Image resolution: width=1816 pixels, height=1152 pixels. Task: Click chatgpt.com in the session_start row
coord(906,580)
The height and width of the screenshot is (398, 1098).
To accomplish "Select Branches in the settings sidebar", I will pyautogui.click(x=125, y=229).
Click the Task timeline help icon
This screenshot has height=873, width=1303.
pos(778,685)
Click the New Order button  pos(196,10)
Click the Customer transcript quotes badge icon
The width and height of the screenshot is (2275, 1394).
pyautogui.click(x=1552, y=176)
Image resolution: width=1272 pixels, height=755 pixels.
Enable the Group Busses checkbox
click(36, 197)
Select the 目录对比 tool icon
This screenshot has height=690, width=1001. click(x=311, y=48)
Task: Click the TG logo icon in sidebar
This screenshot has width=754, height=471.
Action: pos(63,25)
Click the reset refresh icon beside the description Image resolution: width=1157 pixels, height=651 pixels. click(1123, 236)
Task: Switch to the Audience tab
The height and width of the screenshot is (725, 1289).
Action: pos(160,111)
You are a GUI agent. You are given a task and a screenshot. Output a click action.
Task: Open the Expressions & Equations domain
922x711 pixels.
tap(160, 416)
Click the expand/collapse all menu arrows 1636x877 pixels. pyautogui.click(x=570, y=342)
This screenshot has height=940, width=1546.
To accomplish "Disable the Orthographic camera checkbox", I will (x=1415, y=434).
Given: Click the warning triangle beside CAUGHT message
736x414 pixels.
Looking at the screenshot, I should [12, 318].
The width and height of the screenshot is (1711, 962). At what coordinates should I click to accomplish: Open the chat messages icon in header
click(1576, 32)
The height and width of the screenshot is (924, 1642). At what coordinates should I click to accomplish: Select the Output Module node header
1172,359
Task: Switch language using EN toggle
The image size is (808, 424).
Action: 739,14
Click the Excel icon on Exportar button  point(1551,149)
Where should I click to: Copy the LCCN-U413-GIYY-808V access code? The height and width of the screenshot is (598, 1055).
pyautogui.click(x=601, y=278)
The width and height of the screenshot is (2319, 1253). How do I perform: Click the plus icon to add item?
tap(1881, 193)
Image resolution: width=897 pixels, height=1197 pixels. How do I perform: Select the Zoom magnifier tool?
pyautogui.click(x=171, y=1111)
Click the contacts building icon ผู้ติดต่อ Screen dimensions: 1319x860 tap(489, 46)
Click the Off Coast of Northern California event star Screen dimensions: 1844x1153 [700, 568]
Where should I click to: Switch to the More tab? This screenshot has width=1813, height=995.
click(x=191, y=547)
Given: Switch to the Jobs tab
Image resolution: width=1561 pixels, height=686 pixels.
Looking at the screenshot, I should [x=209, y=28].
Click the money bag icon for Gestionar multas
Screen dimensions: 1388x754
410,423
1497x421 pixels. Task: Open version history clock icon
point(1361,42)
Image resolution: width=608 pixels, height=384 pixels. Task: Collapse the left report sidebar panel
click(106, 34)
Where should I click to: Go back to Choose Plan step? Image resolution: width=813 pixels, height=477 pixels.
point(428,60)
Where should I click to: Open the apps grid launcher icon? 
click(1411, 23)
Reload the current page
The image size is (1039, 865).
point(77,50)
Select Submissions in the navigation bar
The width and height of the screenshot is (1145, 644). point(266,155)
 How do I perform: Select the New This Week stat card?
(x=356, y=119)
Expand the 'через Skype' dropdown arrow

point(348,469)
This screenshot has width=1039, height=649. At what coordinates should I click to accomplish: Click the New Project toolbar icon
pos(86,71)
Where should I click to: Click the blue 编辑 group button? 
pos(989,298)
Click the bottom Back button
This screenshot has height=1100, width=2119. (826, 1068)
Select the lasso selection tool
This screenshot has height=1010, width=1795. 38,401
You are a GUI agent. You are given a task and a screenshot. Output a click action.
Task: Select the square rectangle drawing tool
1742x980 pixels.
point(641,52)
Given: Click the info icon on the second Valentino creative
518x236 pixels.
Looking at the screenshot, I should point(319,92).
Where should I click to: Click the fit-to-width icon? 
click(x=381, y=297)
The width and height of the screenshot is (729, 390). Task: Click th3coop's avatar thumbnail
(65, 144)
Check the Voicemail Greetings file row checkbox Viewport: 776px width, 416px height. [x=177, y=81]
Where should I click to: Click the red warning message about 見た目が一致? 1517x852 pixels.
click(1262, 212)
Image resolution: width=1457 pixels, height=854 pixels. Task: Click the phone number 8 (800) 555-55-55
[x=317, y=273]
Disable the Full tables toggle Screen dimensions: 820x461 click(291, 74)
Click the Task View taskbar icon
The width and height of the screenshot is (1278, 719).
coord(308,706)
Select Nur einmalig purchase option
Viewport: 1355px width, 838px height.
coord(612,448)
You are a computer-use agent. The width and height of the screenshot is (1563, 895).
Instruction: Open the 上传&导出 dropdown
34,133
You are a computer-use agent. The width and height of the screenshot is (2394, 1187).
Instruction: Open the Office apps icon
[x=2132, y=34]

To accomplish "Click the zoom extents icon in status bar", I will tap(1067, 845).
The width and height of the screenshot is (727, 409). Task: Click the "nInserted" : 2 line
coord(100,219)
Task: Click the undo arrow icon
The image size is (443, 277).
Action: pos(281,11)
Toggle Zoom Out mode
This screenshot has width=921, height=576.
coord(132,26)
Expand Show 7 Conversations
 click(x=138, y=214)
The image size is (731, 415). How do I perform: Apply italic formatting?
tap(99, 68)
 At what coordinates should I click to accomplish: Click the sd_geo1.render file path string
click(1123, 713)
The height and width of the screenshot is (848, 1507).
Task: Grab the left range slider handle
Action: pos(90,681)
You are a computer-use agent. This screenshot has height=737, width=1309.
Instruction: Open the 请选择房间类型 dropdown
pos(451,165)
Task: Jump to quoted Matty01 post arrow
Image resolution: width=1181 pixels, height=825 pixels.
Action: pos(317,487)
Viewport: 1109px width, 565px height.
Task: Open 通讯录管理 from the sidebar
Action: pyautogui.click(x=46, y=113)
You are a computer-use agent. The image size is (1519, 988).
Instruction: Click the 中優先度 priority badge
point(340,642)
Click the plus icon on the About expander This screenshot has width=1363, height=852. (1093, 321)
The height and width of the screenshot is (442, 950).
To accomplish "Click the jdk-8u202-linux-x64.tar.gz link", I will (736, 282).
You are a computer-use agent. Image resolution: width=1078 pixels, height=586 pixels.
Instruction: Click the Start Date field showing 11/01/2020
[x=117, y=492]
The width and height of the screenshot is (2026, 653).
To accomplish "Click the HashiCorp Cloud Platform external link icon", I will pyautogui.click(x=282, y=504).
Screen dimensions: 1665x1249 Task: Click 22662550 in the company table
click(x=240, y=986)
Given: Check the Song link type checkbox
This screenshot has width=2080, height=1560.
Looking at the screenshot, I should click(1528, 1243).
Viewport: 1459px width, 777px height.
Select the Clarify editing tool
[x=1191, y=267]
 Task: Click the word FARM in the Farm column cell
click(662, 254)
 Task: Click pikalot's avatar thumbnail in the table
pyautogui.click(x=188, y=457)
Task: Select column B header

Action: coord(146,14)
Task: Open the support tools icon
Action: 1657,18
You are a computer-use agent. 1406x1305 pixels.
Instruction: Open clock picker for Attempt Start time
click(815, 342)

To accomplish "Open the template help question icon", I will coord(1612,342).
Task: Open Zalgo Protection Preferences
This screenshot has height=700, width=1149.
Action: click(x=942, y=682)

◆ **WORK ITEM**:
In the entries above, please find the line with "The width and height of the screenshot is (727, 409)." and the line with "You are a computer-use agent. The image", then write out exactly those two lines and every line between them, and nothing more.

◆ **WRITTEN ANSWER**:
The width and height of the screenshot is (727, 409). Task: Click the "nInserted" : 2 line
coord(100,219)
Task: Click the undo arrow icon
The image size is (443, 277).
Action: pos(281,11)
Toggle Zoom Out mode
This screenshot has width=921, height=576.
coord(132,26)
Expand Show 7 Conversations
 click(x=138, y=214)
The image size is (731, 415). How do I perform: Apply italic formatting?
tap(99, 68)
 At what coordinates should I click to accomplish: Click the sd_geo1.render file path string
click(1123, 713)
The height and width of the screenshot is (848, 1507).
Task: Grab the left range slider handle
Action: pos(90,681)
You are a computer-use agent. This screenshot has height=737, width=1309.
Instruction: Open the 请选择房间类型 dropdown
pos(451,165)
Task: Jump to quoted Matty01 post arrow
Image resolution: width=1181 pixels, height=825 pixels.
Action: pos(317,487)
Viewport: 1109px width, 565px height.
Task: Open 通讯录管理 from the sidebar
Action: pyautogui.click(x=46, y=113)
You are a computer-use agent. The image size is (1519, 988).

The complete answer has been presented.